Dorian “Doc” Paskowitz her zaman için iyi bir Yahudi oldu ama onun tapınağı sinagoglar değil, dalgalardı. Bunun yanında Doc kendini “tanıdığı en aptal Yahudi doktor” olarak tanıtıyor. Hayatı boyunca hep ailesinin yaşamasına yetecek kadar parası oldu Doc’un. Paranın bütün kötülüklerin başı olduğunu düşündü. Sırf ailesinin huzurunu kaçıracağı gerekçesiyle teyzesinden miras kalan 40 bin doları kabul etmedi. Doc’un para konusundaki duruşunu en iyi anlatan ise 1977 Dünya sörf şampiyonu Shaun Tomson. Tomson’a göre çok az insan para yerine dalgaların peşinden gitmeyi tercih eder, Doc da onlardan biri.

Para ile ilgili olarak yeni yeni endişelenmeye başlıyor Doc. Bu dünyadan göçüp gittiğinde kendisinden 10 yaş genç eşini zorluklarla başbaşa bırakmak istemiyor. Geçtiğimiz yıl çekilen, kendisini ve Paskowitz ailesini anlatan “Surfwise” adındaki belgesel, çok daha geniş kitlelerin bu efsanevi ismi tanımasına olanak sağladı. Bu Doc’un sevgili eşine borçsuz bir gelecek bırakmasına imkan verebilir. Para konusunda az da olsa endişeleniyor olsa da, zamanını bu işlerle geçirecek biri değil Doc. Aksine sahip olduğu bilgeliği dünya barışı için kullanacağı bir organizasyon bu günlerde en çok zamanını alan iş. Geçen yıl kurduğu “Barış için Sörf” vakfı, İsrail ile Filistin arasında barışın sağlanması ve iki tarafın bir arada yaşamaya alışması için sörfün çok güçlü bir araç olduğuna inanıyor. Çünkü vakfın kurucusu Doc’a göre insanlar birlikte sörf yapabiliyorlarsa, birlikte yaşayabilirler de.

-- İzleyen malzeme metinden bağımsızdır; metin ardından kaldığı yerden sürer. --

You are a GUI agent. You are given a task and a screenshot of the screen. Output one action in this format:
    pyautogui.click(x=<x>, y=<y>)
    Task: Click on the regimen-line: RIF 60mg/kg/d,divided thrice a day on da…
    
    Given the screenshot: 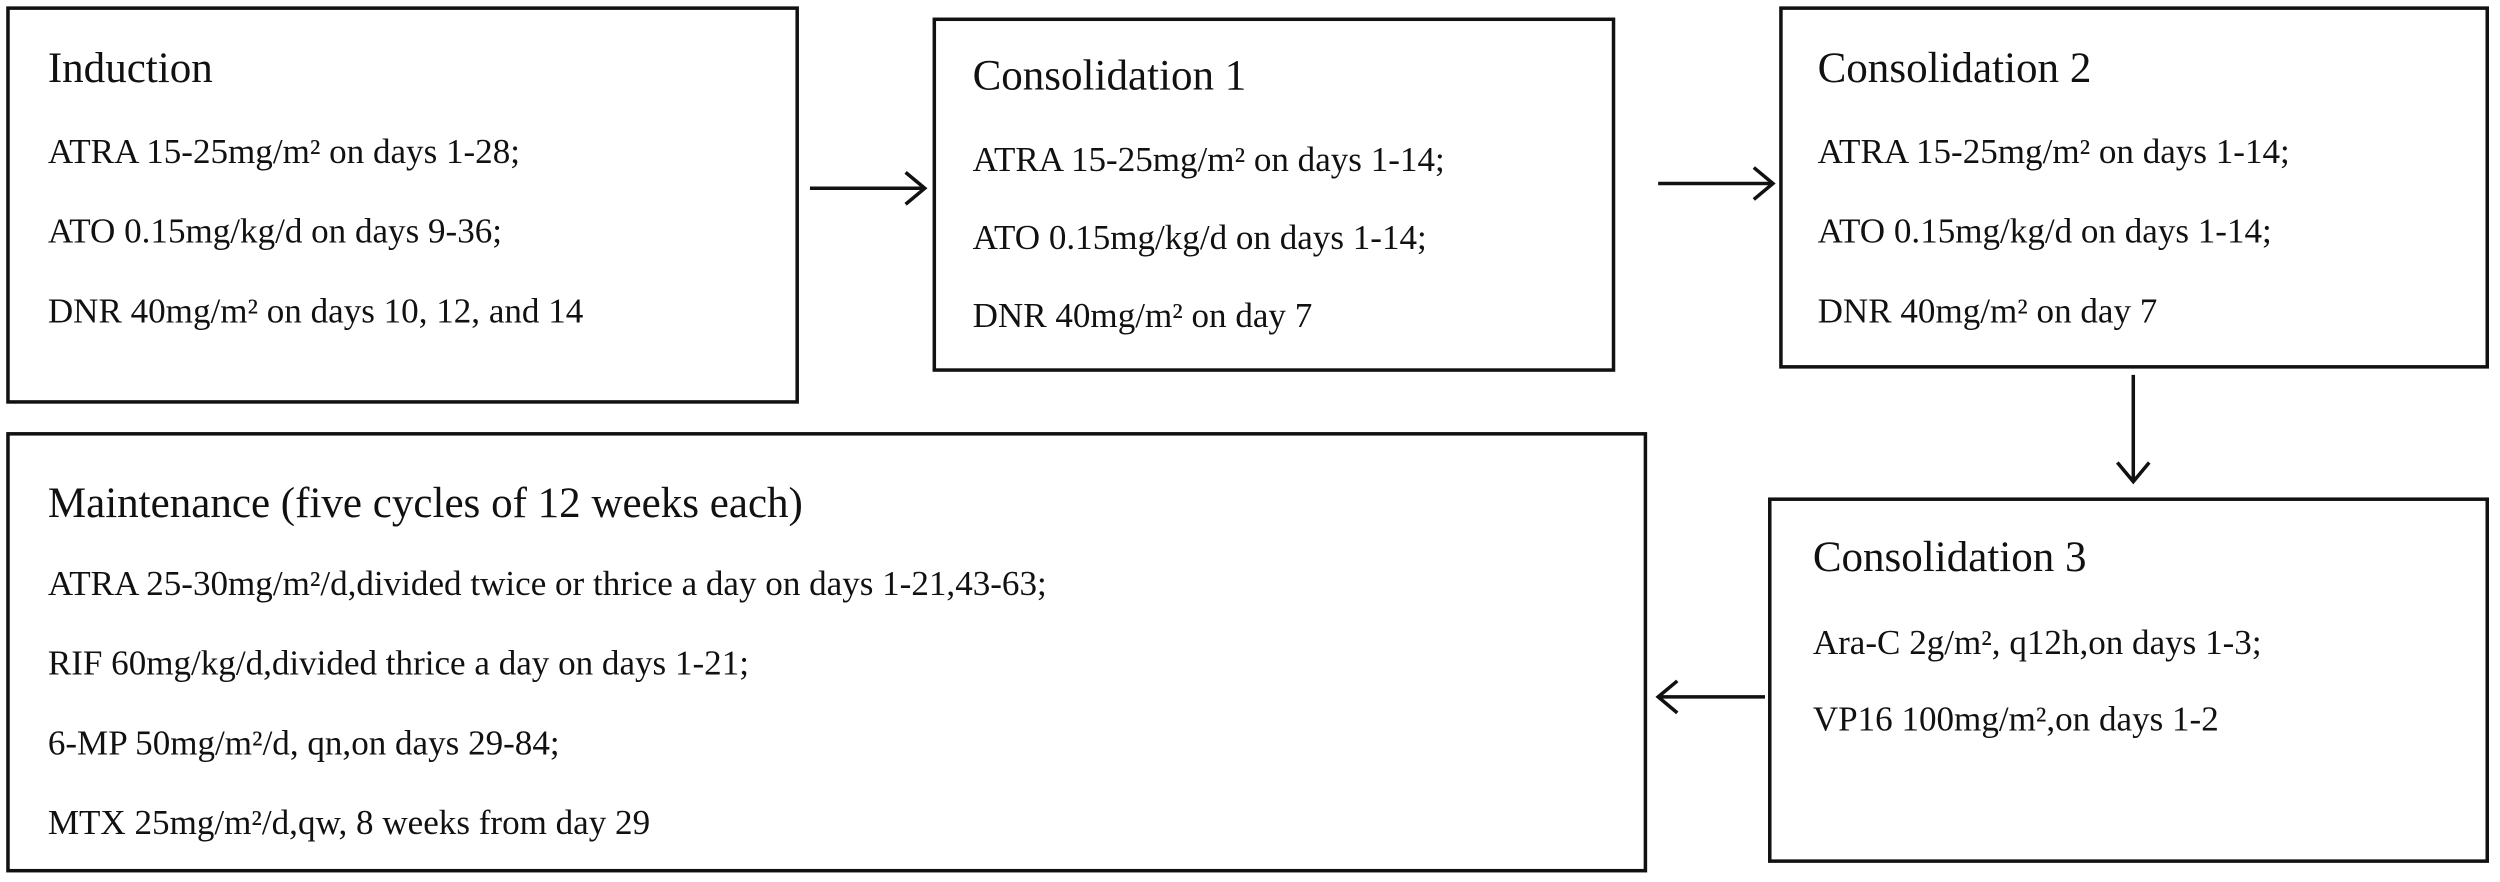 What is the action you would take?
    pyautogui.click(x=398, y=664)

Sekiz kez dünya sörf şampiyonluğunu kazanan Suriye asıllı sörfçü Kelly Slater ve Doc’un dünya şampiyonu ünvanına sahip büyük oğlu David ve daha bir çok ünlü sörfçü geçtiğimiz yaz Dorian “Doc” Paskowitz ile birlikte İsrail’deydi. Sayıları yirmi bini bulan İsrailli sörfçülerin katılımıyla düzenlenen organizasyon büyük ses getirdi. Dünya kamuoyunun Doc’u ve “Barış için Sörf” vakfını tanıması ise Gazze’ye yaptığı ziyaret ile gerçekleşti.

86 yaşındaki Dorian “Doc” Paskowitz Filistinli sörfçü gençlerin sörf tahtasına ihtiyacı olduğunu gördü. Sörf tahtaları olursa hayallerini gerçekleştirebileceklerini düşündü. Huzurlu evinden kalkıp karmaşanın ve gerginliğin tam ortasına geldi. İsrail’den Gazze’ye geçerken üzerindeki sadece bir sörfçü şortu ve sörf tahtaları vardı. Tantanasız bir buluşma ile sörf tahtaları sahiplerine ulaştırıldı. Fazla birşey konuşulmadı. Filistinli gençler tahtaları aldılar, üstlerini çıkarıp sahile dalgaları yakalamaya koştular. Doc sörf kampına geri döndü.

Doc’un barış için attığı adım, uzlaşmazlıklar bölgesinde bir sinek vızıltısı gibi kalmış olabilir. Atılan bu adımın barışa bir katkısının olacağını düşünenleri naiflikle suçlamak kolay. Ama Dorian “Doc” Paskowitz’ın mütevazi hayatının görkeminden ders almamak yapacağımız en aptalca iş olur.